──────── Records supplied
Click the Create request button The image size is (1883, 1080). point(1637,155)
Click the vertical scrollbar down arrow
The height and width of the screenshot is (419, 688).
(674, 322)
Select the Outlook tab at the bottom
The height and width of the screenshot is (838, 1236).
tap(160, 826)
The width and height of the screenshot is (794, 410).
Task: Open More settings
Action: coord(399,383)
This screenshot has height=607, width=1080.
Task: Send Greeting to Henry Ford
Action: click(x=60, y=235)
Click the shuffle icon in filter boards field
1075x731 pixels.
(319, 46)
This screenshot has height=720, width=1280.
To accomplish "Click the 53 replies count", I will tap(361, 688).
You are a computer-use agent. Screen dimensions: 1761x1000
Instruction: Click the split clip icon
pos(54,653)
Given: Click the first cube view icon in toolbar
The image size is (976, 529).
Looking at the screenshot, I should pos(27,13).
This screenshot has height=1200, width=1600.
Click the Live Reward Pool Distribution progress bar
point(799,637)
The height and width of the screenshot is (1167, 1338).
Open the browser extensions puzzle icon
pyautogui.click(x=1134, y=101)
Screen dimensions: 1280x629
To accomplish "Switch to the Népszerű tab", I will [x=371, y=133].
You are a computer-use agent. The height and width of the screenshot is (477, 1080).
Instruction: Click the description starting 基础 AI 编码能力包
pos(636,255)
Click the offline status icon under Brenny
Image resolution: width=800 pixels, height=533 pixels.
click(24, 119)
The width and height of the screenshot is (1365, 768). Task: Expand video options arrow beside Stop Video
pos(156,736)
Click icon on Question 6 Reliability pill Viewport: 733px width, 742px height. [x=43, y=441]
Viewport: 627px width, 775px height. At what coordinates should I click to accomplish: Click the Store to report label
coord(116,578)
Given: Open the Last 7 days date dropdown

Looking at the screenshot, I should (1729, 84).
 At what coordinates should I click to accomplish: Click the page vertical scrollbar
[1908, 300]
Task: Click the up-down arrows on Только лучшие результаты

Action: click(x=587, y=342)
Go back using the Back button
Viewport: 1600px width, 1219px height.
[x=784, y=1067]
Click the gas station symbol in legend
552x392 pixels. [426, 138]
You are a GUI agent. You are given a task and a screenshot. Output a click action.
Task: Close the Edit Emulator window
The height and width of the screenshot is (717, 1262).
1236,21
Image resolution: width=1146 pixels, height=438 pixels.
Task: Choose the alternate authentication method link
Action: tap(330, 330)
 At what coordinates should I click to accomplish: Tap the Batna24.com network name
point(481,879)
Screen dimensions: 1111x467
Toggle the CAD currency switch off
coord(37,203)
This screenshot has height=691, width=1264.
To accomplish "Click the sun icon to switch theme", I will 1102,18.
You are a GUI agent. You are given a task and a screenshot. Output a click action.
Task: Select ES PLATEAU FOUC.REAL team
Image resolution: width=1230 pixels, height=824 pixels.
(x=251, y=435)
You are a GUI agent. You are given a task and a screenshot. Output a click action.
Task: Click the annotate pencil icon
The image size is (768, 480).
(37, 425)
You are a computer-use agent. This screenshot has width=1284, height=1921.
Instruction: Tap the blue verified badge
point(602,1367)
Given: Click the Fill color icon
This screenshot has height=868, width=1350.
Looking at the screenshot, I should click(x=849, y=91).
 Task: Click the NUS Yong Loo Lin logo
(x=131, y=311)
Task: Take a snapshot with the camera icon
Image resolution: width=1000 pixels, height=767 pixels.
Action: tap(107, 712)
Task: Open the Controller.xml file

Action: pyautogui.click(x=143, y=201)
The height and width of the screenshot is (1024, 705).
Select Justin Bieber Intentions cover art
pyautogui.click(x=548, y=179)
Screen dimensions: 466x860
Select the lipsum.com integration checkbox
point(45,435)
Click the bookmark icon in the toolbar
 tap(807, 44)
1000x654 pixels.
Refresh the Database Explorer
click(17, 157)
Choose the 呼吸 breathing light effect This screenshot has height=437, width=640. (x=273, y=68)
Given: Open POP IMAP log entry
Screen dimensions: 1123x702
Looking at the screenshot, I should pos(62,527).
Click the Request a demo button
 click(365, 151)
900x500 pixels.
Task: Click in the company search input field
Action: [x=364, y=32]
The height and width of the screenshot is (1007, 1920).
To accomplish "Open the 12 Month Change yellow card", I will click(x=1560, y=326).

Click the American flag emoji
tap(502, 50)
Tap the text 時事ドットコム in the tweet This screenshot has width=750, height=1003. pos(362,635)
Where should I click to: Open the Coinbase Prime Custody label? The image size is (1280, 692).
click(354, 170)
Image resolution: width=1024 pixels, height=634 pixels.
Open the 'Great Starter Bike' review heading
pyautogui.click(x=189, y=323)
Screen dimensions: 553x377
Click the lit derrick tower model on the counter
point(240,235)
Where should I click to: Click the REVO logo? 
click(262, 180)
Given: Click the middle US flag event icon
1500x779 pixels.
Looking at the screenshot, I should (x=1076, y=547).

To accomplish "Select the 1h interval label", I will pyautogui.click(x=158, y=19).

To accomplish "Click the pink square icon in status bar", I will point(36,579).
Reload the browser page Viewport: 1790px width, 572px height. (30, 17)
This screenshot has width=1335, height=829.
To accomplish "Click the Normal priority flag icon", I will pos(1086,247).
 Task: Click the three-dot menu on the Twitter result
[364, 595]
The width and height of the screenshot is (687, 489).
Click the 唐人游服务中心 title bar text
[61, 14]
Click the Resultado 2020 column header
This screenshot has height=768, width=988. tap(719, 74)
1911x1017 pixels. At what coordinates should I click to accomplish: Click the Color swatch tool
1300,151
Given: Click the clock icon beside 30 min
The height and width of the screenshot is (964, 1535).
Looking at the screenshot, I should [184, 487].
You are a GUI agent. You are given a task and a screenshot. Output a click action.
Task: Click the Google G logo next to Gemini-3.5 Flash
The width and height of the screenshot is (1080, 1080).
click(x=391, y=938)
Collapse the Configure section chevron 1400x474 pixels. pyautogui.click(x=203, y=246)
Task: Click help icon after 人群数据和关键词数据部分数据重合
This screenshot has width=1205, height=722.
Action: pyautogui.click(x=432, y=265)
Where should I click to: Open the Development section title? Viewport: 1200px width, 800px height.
────────────────
Your task:
In your reply, restate every entry exactly.

Task result:
Click the Create request button The image size is (1883, 1080). point(1637,155)
Click the vertical scrollbar down arrow
The height and width of the screenshot is (419, 688).
(674, 322)
Select the Outlook tab at the bottom
The height and width of the screenshot is (838, 1236).
tap(160, 826)
The width and height of the screenshot is (794, 410).
Task: Open More settings
Action: coord(399,383)
This screenshot has height=607, width=1080.
Task: Send Greeting to Henry Ford
Action: click(x=60, y=235)
Click the shuffle icon in filter boards field
1075x731 pixels.
(319, 46)
This screenshot has height=720, width=1280.
To accomplish "Click the 53 replies count", I will tap(361, 688).
You are a computer-use agent. Screen dimensions: 1761x1000
Instruction: Click the split clip icon
pos(54,653)
Given: Click the first cube view icon in toolbar
The image size is (976, 529).
Looking at the screenshot, I should pos(27,13).
This screenshot has height=1200, width=1600.
Click the Live Reward Pool Distribution progress bar
point(799,637)
The height and width of the screenshot is (1167, 1338).
Open the browser extensions puzzle icon
pyautogui.click(x=1134, y=101)
Screen dimensions: 1280x629
To accomplish "Switch to the Népszerű tab", I will [x=371, y=133].
You are a computer-use agent. The height and width of the screenshot is (477, 1080).
Instruction: Click the description starting 基础 AI 编码能力包
pos(636,255)
Click the offline status icon under Brenny
Image resolution: width=800 pixels, height=533 pixels.
click(24, 119)
The width and height of the screenshot is (1365, 768). Task: Expand video options arrow beside Stop Video
pos(156,736)
Click icon on Question 6 Reliability pill Viewport: 733px width, 742px height. [x=43, y=441]
Viewport: 627px width, 775px height. At what coordinates should I click to accomplish: Click the Store to report label
coord(116,578)
Given: Open the Last 7 days date dropdown

Looking at the screenshot, I should (1729, 84).
 At what coordinates should I click to accomplish: Click the page vertical scrollbar
[1908, 300]
Task: Click the up-down arrows on Только лучшие результаты

Action: click(x=587, y=342)
Go back using the Back button
Viewport: 1600px width, 1219px height.
[x=784, y=1067]
Click the gas station symbol in legend
552x392 pixels. [426, 138]
You are a GUI agent. You are given a task and a screenshot. Output a click action.
Task: Close the Edit Emulator window
The height and width of the screenshot is (717, 1262).
1236,21
Image resolution: width=1146 pixels, height=438 pixels.
Task: Choose the alternate authentication method link
Action: tap(330, 330)
 At what coordinates should I click to accomplish: Tap the Batna24.com network name
point(481,879)
Screen dimensions: 1111x467
Toggle the CAD currency switch off
coord(37,203)
This screenshot has height=691, width=1264.
To accomplish "Click the sun icon to switch theme", I will 1102,18.
You are a GUI agent. You are given a task and a screenshot. Output a click action.
Task: Select ES PLATEAU FOUC.REAL team
Image resolution: width=1230 pixels, height=824 pixels.
(x=251, y=435)
You are a GUI agent. You are given a task and a screenshot. Output a click action.
Task: Click the annotate pencil icon
The image size is (768, 480).
(37, 425)
You are a computer-use agent. This screenshot has width=1284, height=1921.
Instruction: Tap the blue verified badge
point(602,1367)
Given: Click the Fill color icon
This screenshot has height=868, width=1350.
Looking at the screenshot, I should click(x=849, y=91).
 Task: Click the NUS Yong Loo Lin logo
(x=131, y=311)
Task: Take a snapshot with the camera icon
Image resolution: width=1000 pixels, height=767 pixels.
Action: tap(107, 712)
Task: Open the Controller.xml file

Action: pyautogui.click(x=143, y=201)
The height and width of the screenshot is (1024, 705).
Select Justin Bieber Intentions cover art
pyautogui.click(x=548, y=179)
Screen dimensions: 466x860
Select the lipsum.com integration checkbox
point(45,435)
Click the bookmark icon in the toolbar
 tap(807, 44)
1000x654 pixels.
Refresh the Database Explorer
click(17, 157)
Choose the 呼吸 breathing light effect This screenshot has height=437, width=640. (x=273, y=68)
Given: Open POP IMAP log entry
Screen dimensions: 1123x702
Looking at the screenshot, I should pos(62,527).
Click the Request a demo button
 click(365, 151)
900x500 pixels.
Task: Click in the company search input field
Action: [x=364, y=32]
The height and width of the screenshot is (1007, 1920).
To accomplish "Open the 12 Month Change yellow card", I will click(x=1560, y=326).

Click the American flag emoji
tap(502, 50)
Tap the text 時事ドットコム in the tweet This screenshot has width=750, height=1003. pos(362,635)
Where should I click to: Open the Coinbase Prime Custody label? The image size is (1280, 692).
click(354, 170)
Image resolution: width=1024 pixels, height=634 pixels.
Open the 'Great Starter Bike' review heading
pyautogui.click(x=189, y=323)
Screen dimensions: 553x377
Click the lit derrick tower model on the counter
point(240,235)
Where should I click to: Click the REVO logo? 
click(262, 180)
Given: Click the middle US flag event icon
1500x779 pixels.
Looking at the screenshot, I should (x=1076, y=547).

To accomplish "Select the 1h interval label", I will pyautogui.click(x=158, y=19).

To accomplish "Click the pink square icon in status bar", I will point(36,579).
Reload the browser page Viewport: 1790px width, 572px height. (30, 17)
This screenshot has width=1335, height=829.
To accomplish "Click the Normal priority flag icon", I will pos(1086,247).
 Task: Click the three-dot menu on the Twitter result
[364, 595]
The width and height of the screenshot is (687, 489).
Click the 唐人游服务中心 title bar text
[61, 14]
Click the Resultado 2020 column header
This screenshot has height=768, width=988. tap(719, 74)
1911x1017 pixels. At what coordinates should I click to accomplish: Click the Color swatch tool
1300,151
Given: Click the clock icon beside 30 min
The height and width of the screenshot is (964, 1535).
Looking at the screenshot, I should [184, 487].
You are a GUI agent. You are given a task and a screenshot. Output a click action.
Task: Click the Google G logo next to Gemini-3.5 Flash
The width and height of the screenshot is (1080, 1080).
click(x=391, y=938)
Collapse the Configure section chevron 1400x474 pixels. pyautogui.click(x=203, y=246)
Task: Click help icon after 人群数据和关键词数据部分数据重合
This screenshot has width=1205, height=722.
Action: pyautogui.click(x=432, y=265)
Where should I click to: Open the Development section title? Viewport: 1200px width, 800px height.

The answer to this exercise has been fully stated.